Set problem:
Put every line of the records from the one containing "At what coordinates should I click to accomplish: Click the 57.4" through the one containing "click(x=36, y=107)", inclusive, into a JSON list of strings, one string per line. Skip blank lines and leave the pictures out.

[Entries for pointing to words and elements]
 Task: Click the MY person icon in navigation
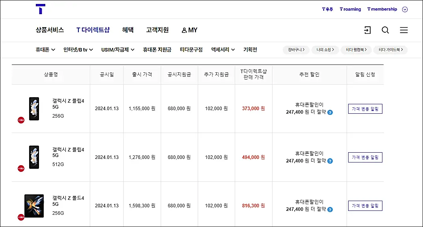(183, 30)
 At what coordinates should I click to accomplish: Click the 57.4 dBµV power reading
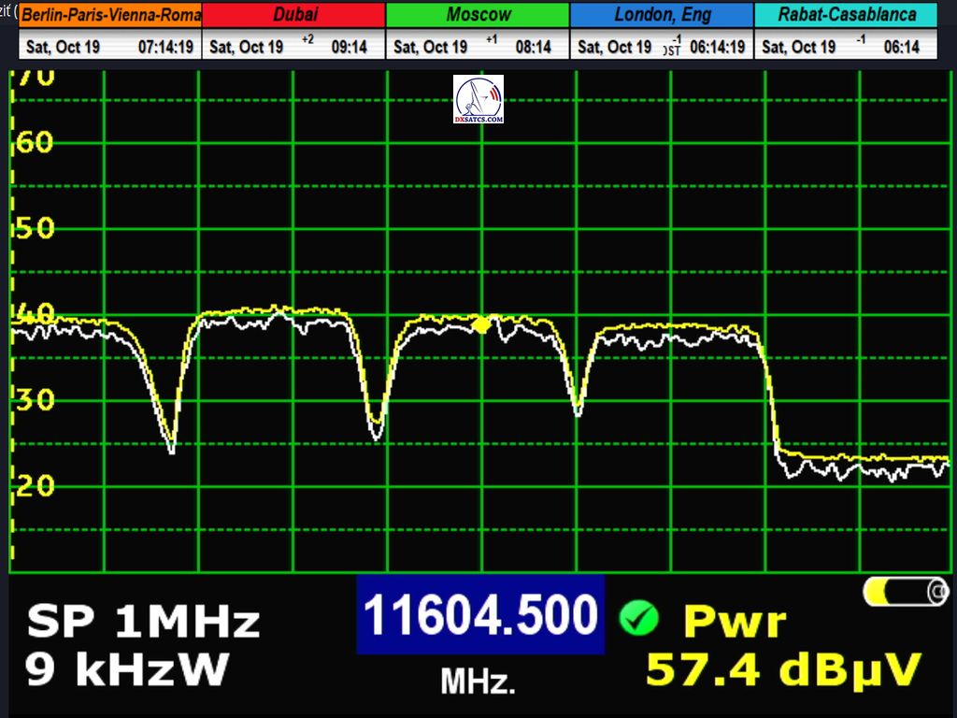pos(783,669)
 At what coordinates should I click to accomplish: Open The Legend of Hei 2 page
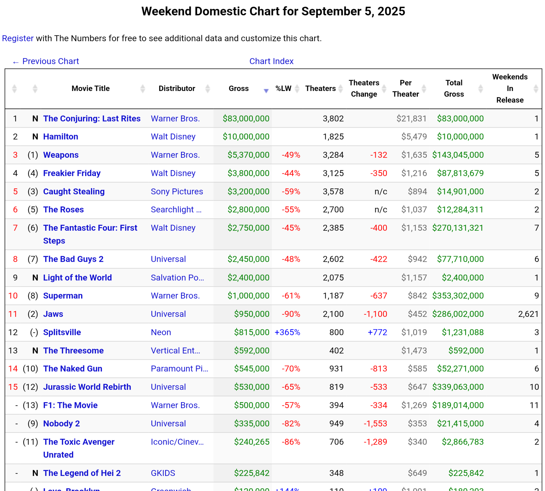tap(82, 473)
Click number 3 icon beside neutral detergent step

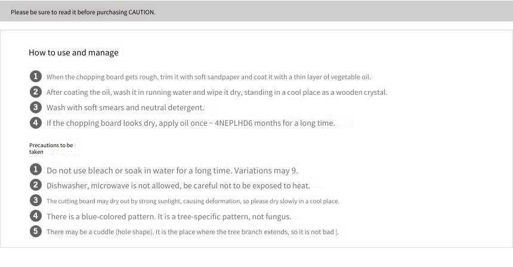click(x=36, y=107)
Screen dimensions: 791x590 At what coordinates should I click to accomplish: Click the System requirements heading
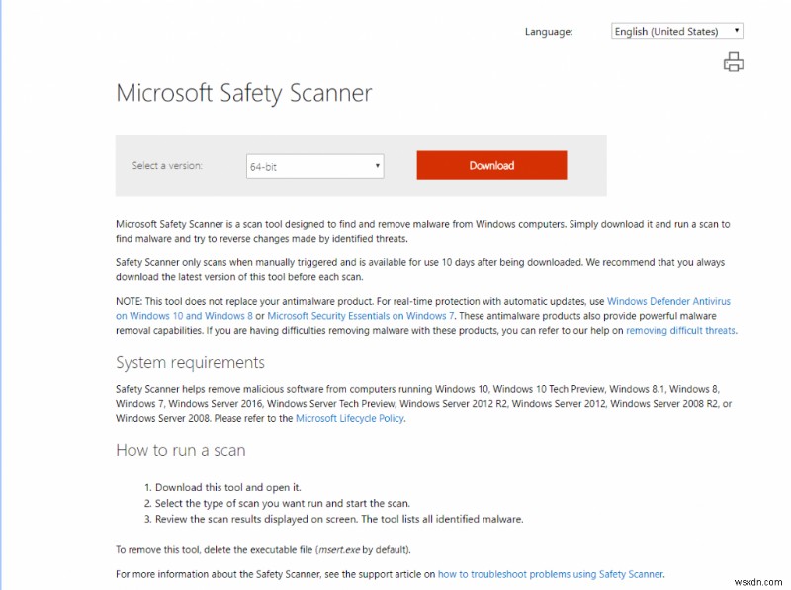pyautogui.click(x=186, y=363)
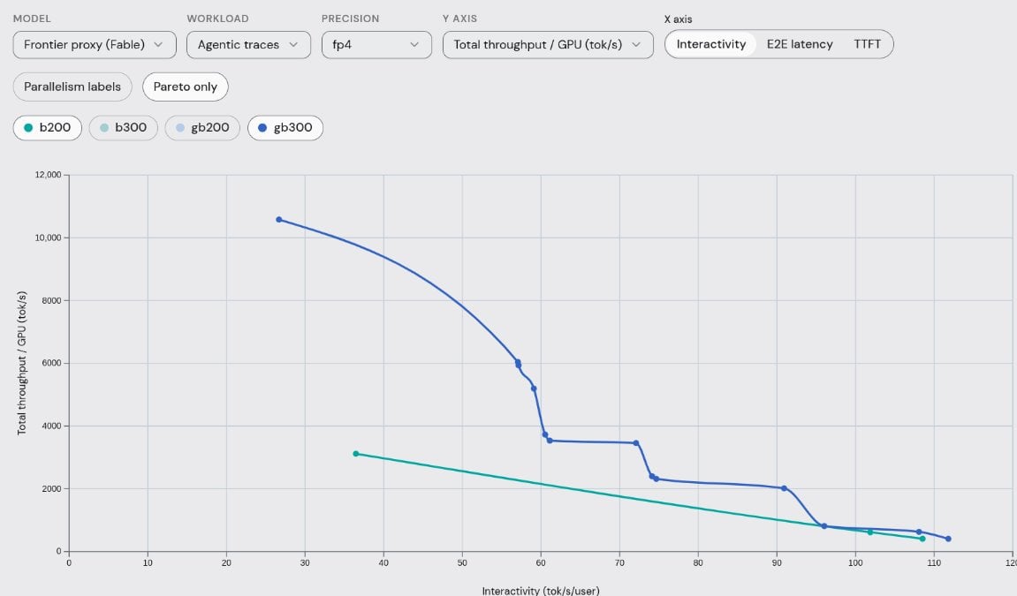Screen dimensions: 1017x596
Task: Open the Y Axis throughput dropdown
Action: (548, 45)
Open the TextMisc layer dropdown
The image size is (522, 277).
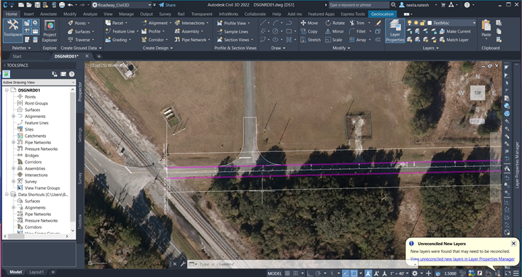[x=452, y=23]
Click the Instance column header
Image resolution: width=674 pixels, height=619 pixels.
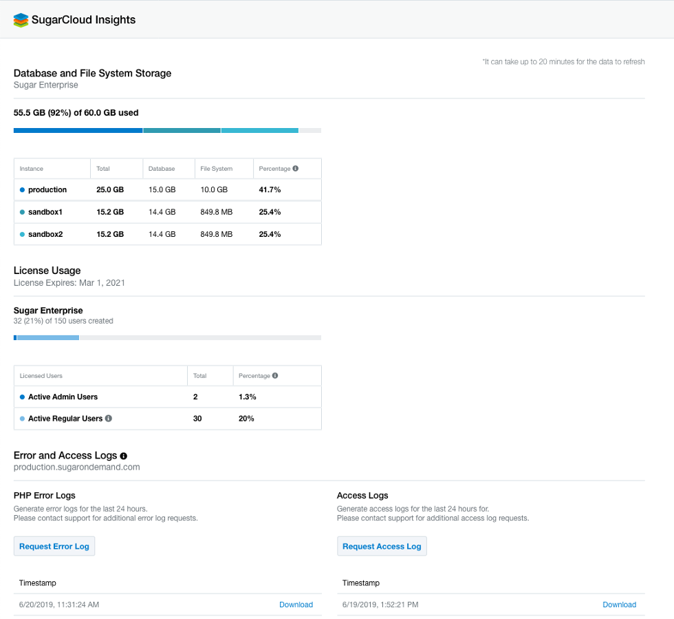pos(32,169)
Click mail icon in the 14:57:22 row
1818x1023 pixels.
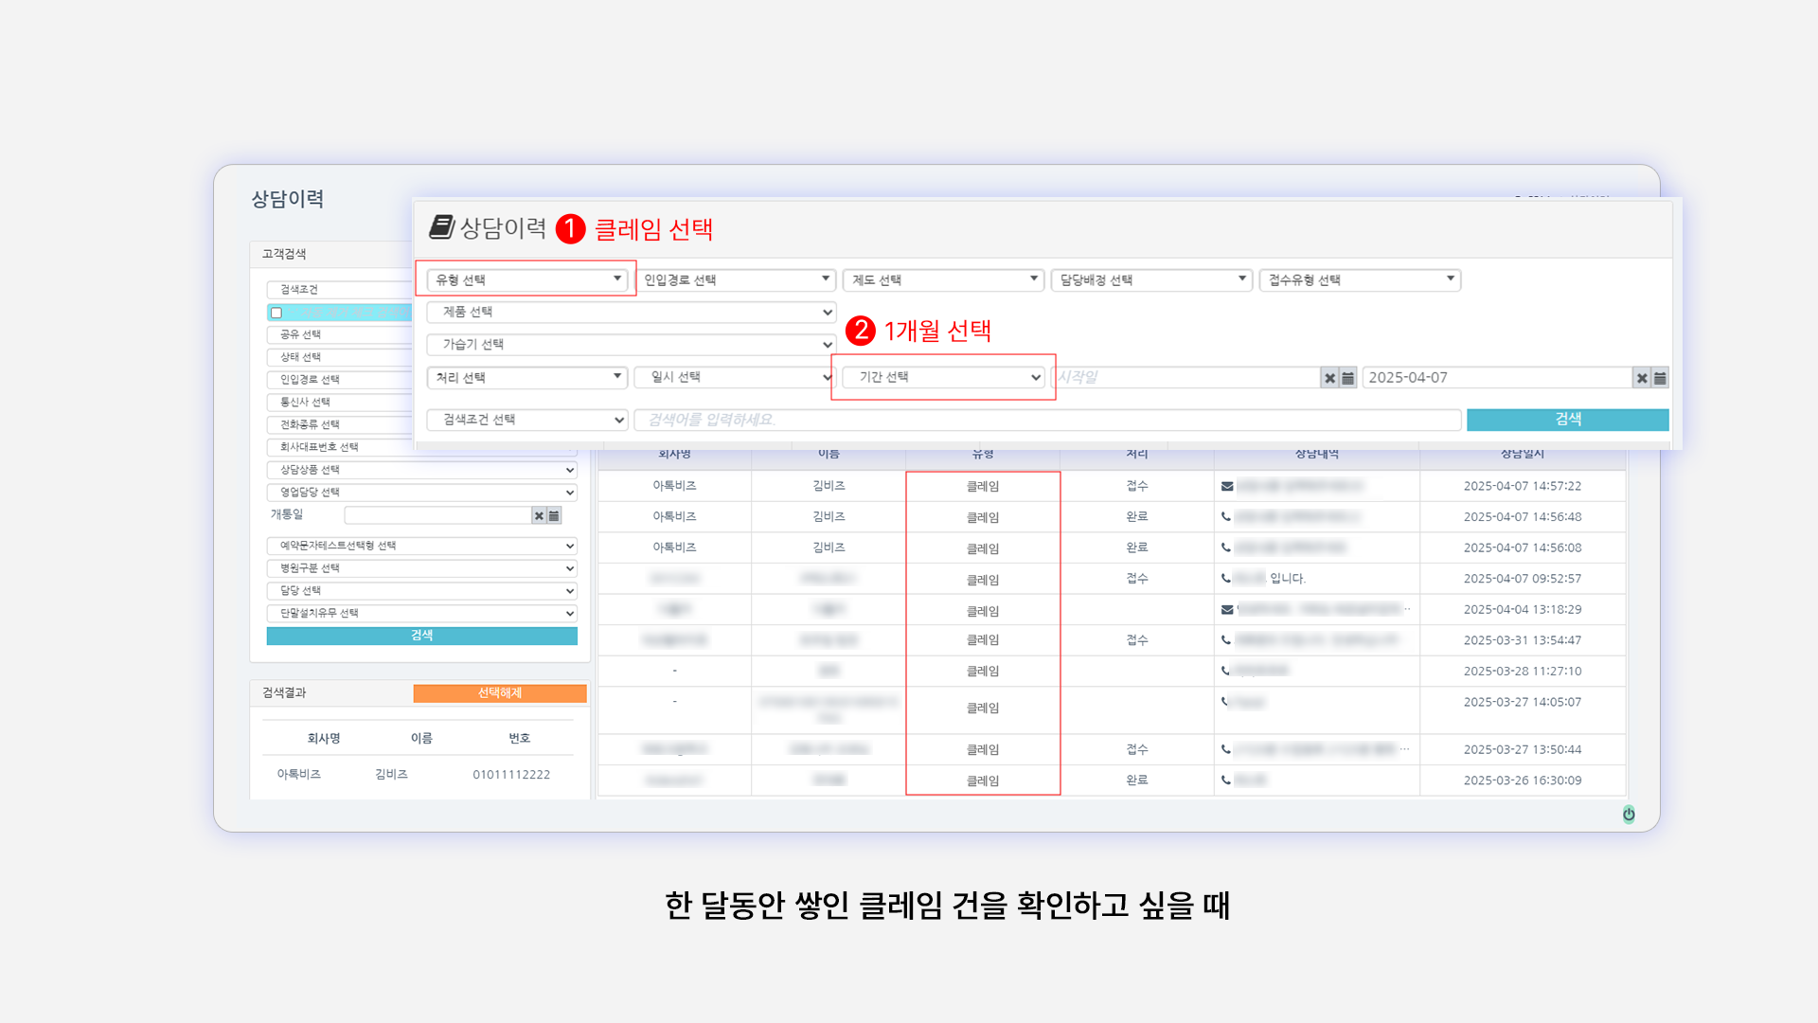[x=1227, y=486]
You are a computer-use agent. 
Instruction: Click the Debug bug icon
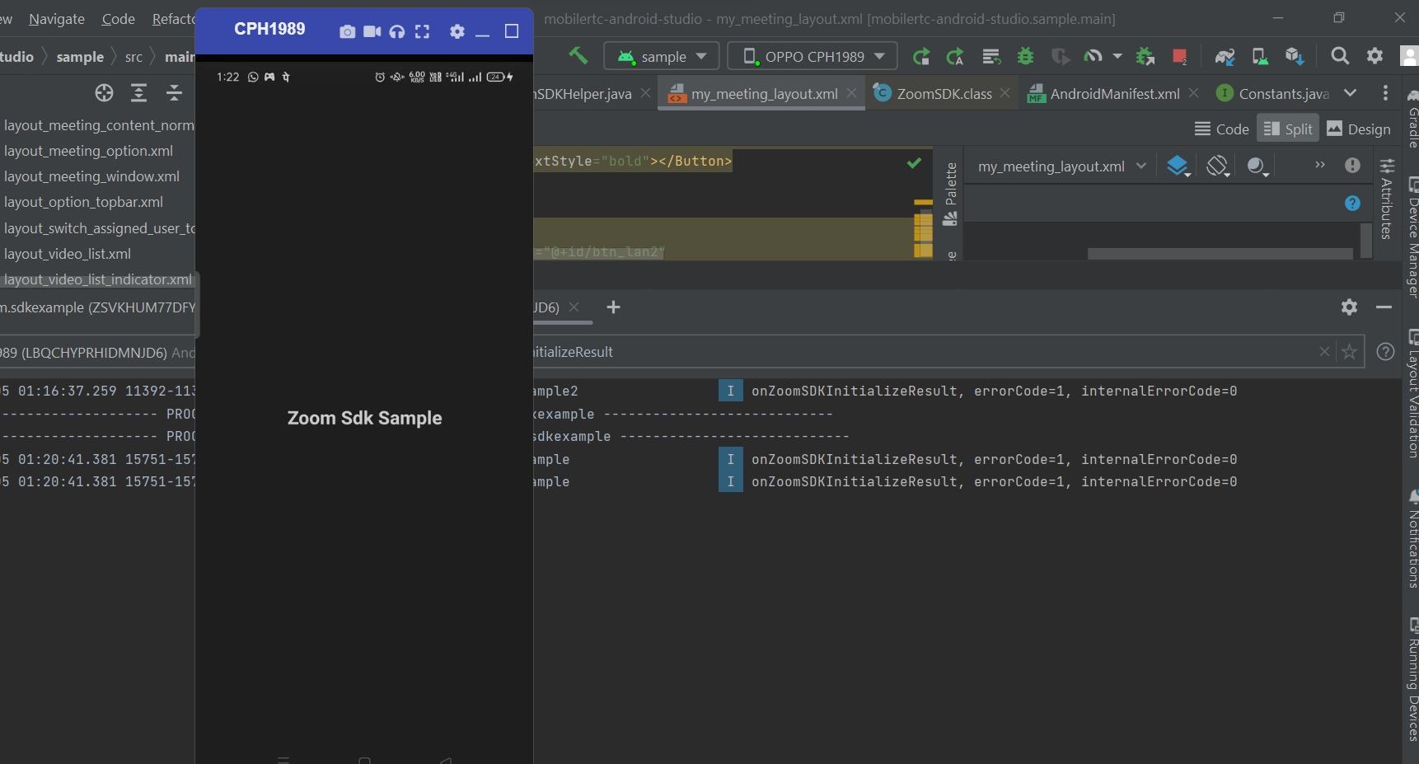pyautogui.click(x=1025, y=56)
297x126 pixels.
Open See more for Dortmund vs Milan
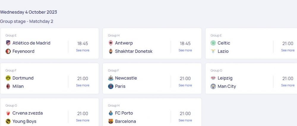point(83,85)
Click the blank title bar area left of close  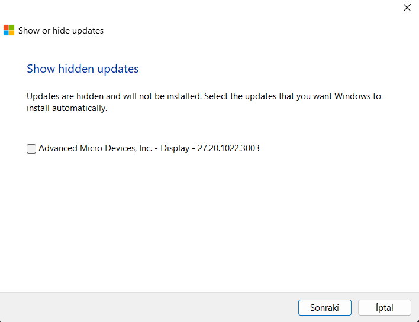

Finished exercise:
[
  " At what coordinates should I click to accomplish: Click the 57.4 dBµV power reading",
  "pos(783,669)",
  " At what coordinates should I click to accomplish: Open The Legend of Hei 2 page",
  "tap(82, 473)",
  "Click number 3 icon beside neutral detergent step",
  "click(x=36, y=107)"
]